Sudbury men’s sweep 4. PHOTO: dbphotographic (Cambridge)


A rowing crew – with an average age of early 60s – have described how they interrupted competing in the Great Ouse Marathon to affect a dramatic river rescue.

Adaptive rower Sophie Brown completes the marathon in the ‘Arms and Trunk’ only categor. PHOTO: dbphotographic (Cambridge)Adaptive rower Sophie Brown completes the marathon in the ‘Arms and Trunk’ only categor. PHOTO: dbphotographic (Cambridge)

The Sudbury Rowing Club foursome was in mid race and in competition with 111 other crews from across the UK when they spotted the man in difficulties.
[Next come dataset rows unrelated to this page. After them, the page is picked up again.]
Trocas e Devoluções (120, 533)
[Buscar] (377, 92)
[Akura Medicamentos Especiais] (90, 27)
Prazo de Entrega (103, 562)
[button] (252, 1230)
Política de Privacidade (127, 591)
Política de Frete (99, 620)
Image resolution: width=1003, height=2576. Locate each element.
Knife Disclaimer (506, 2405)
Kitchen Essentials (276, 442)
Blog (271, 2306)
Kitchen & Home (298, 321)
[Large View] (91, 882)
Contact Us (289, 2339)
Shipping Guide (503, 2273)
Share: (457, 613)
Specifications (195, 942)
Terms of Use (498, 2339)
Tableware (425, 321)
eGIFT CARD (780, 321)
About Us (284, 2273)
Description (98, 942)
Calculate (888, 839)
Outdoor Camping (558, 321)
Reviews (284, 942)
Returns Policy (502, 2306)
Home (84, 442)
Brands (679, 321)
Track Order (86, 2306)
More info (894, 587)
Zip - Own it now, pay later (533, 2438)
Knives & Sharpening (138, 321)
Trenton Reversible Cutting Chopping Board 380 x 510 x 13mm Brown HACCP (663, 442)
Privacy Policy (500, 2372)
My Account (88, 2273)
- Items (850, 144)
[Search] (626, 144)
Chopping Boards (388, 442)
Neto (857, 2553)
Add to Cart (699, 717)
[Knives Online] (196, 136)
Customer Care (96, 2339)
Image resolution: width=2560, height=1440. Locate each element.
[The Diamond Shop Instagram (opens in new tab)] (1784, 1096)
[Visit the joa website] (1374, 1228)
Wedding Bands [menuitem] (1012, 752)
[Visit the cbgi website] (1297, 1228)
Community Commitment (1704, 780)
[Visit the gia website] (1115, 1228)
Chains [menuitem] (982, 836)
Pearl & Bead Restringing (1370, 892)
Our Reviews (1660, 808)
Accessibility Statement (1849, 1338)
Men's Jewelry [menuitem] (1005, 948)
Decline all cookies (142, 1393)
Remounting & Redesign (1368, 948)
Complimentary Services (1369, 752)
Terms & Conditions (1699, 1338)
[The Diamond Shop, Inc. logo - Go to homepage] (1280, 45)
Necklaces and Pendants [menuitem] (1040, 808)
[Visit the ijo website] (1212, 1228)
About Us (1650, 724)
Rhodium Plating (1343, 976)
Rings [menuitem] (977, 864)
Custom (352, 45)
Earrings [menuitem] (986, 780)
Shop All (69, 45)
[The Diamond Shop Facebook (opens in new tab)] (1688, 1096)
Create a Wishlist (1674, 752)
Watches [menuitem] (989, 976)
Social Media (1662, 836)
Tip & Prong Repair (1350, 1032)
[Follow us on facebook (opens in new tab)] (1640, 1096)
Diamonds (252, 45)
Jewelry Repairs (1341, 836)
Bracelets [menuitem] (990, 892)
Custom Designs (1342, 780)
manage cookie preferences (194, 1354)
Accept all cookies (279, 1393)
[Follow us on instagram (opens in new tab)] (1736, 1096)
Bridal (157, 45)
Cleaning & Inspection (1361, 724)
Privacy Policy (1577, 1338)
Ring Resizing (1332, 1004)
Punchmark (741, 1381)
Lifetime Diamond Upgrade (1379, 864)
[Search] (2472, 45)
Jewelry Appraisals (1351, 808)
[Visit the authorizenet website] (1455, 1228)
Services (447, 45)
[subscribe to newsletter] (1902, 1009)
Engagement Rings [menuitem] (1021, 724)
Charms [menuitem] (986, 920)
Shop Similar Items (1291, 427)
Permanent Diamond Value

The race covered a distance of 22km from Denver Sluice to Queen Adelaide and the rescue was after the crew had raced 12km - somewhere between the Ship Inn at Brandon Creek and the A10 Bridge at Littleport

Crew member Andrew Blit described the part they played in rescuing the man from the water.

Mr Blit said: “We were in mid race, over an hour in and fighting the good fight with the head wind and our own tiredness.

“As we rounded a gentle turn to starboard we became aware of a fisherman on the east bank - he appeared to be holding a very full keep net and staring at us.”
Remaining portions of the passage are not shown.